[<<Содержание] [Архив] ЛЕХАИМ НОЯБРЬ 2012 ХЕШВАН 5773 – 11(247)
Сага про Эпштейнов
Никита Елисеев
Кажется, Горький заметил, что любой человек может написать одну хорошую книгу. Просто сядет-присядет, вспомнит, задумается и запишет все, что происходило с ним и его близкими. Только запишет честно. Изложит историю. И если жизнь была, то и книга будет.

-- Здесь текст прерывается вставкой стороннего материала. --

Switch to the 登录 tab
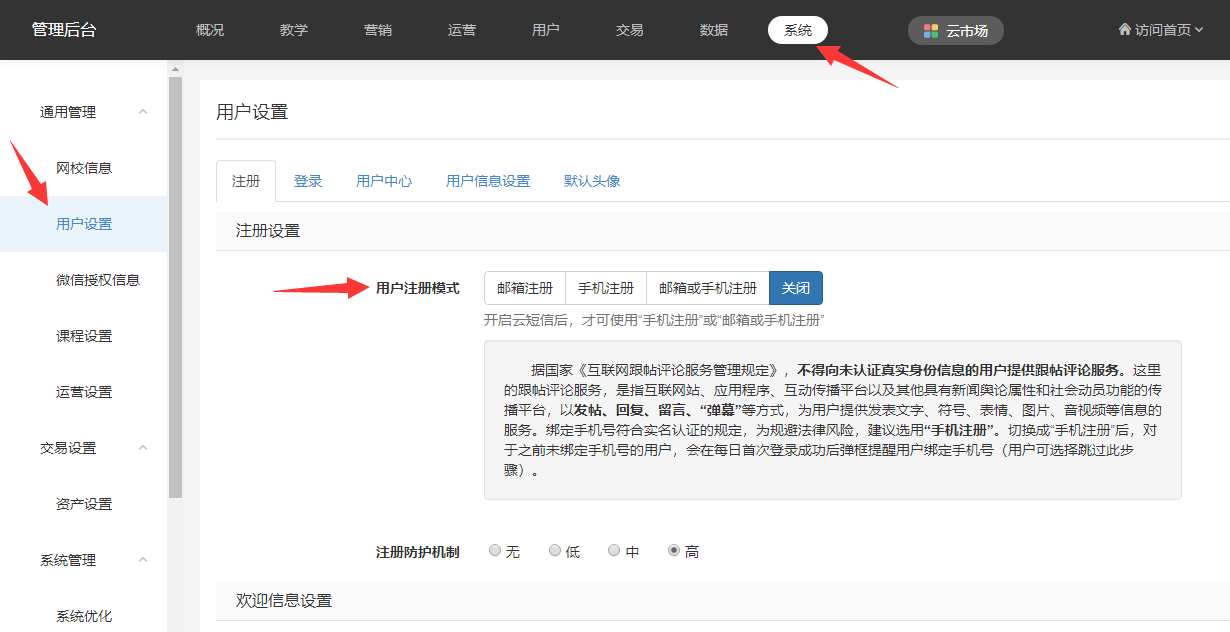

Роза Эпштейн так и поступила[1]. Изложила историю своей семьи. Честно, бесхитростно, спокойно. Она написала сагу — повествование о семье, о роде. Как правило, эти повествования очень длинные, будь то «Сага о Форсайтах» или «Сага о Ньяле». «Книга Розы» — короткая сага. Событий в краткий период истории семьи Эпштейн набилось столько, что летописец лишен такой роскоши, как медленное, обстоятельное повествование.
Роза Эпштейн. 1936 год
По пути наш эшелон расстреляли немецкие самолеты, и в живых осталось чуть больше половины. В том налете пострадала и я — металлический осколок вонзился в спину в районе позвоночника. Фельдшер, который сопровождал эшелон, осколок тот вытащил и щедро залил рану зеленкой. Зеленки у него была трехлитровая банка, и она заменяла, при отсутствии других медикаментов, и обезболивающее, и антисептик.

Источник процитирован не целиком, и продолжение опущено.